Practical Engineering Notes #

  • normalize inputs to similar scales before fitting the surrogate
  • standardize outputs to improve numerical conditioning
  • represent known observation noise in the likelihood
  • use log-scaled domains for parameters spanning multiple orders of magnitude
  • for higher dimensions, combine BO with trust-region methods or structured priors

How Optuna Framework Works #

  • Optuna provides a flexible orchestration layer for hyperparameter optimization, including Bayesian-style samplers and early stopping

  • building blocks:

    • Study: full optimization process and trial history
    • Trial: one objective evaluation with suggested parameters
    • Sampler: chooses parameters (default: TPE; alternatives: random, CMA-ES, NSGA-II)
    • Pruner: stops weak trials early based on intermediate reports
  • internal loop:

    1. user defines an objective function
    2. study.optimize starts repeated trials
    3. sampler proposes parameter values (trial.suggest_*)
    4. objective returns metric (or reports intermediate steps)
    5. pruner optionally interrupts underperforming trials
    6. study updates best params and complete trial database
import optuna

def objective(trial):
    learning_rate = trial.suggest_float("learning_rate", 1e-5, 1e-1, log=True)
    depth = trial.suggest_int("depth", 2, 12)
    dropout = trial.suggest_float("dropout", 0.0, 0.5)
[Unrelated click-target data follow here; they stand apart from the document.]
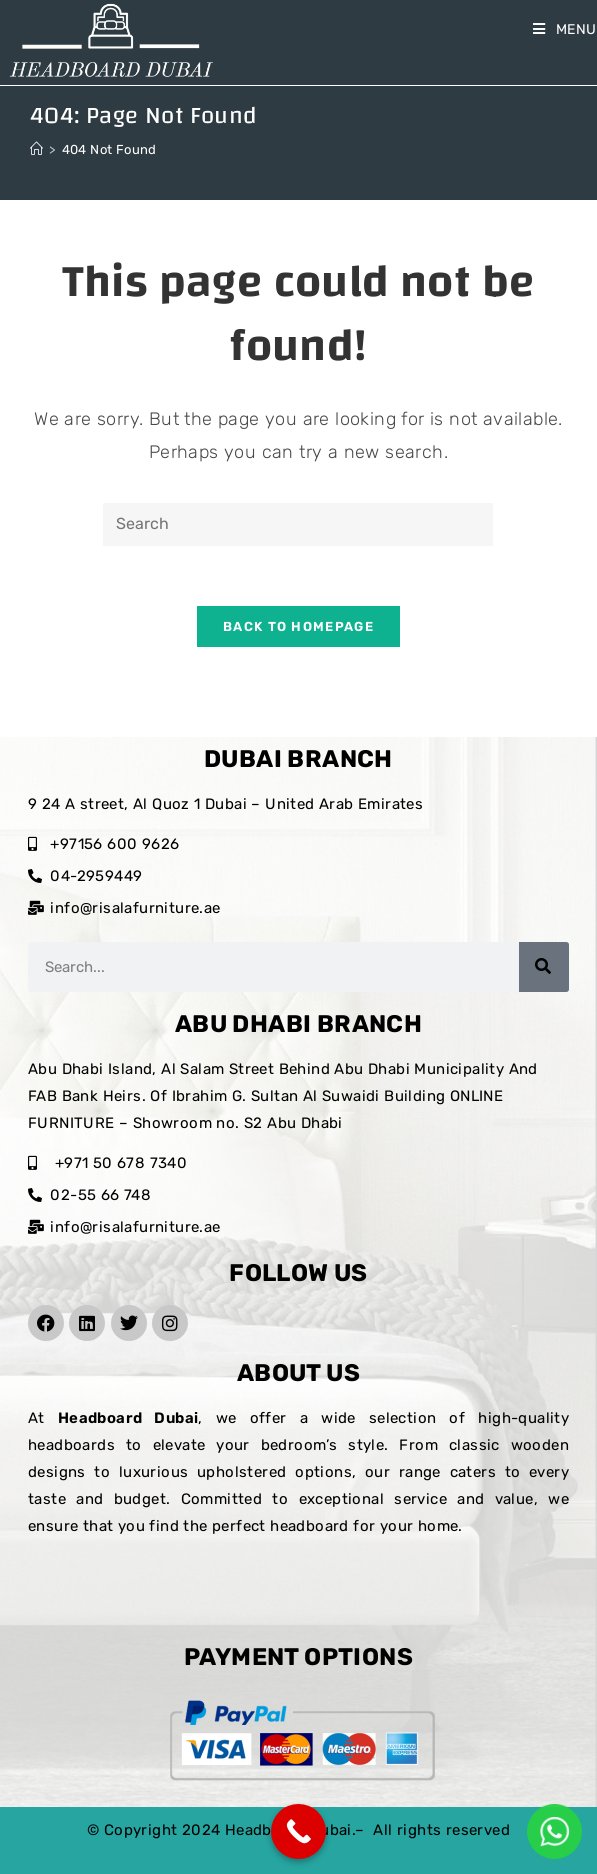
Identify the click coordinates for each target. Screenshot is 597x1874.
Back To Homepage (298, 626)
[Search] (544, 967)
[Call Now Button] (298, 1831)
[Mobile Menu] (565, 30)
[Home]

    score = train_and_validate_model(
        learning_rate=learning_rate, depth=depth, dropout=dropout
    )
    return score  # maximize here

study = optuna.create_study(direction="maximize")
study.optimize(objective, n_trials=100)

print(study.best_trial.number)
print(study.best_params)
print(study.best_value)

note

  • Optuna can persist studies in SQLite/PostgreSQL and run distributed workers, making it practical for real training pipelines.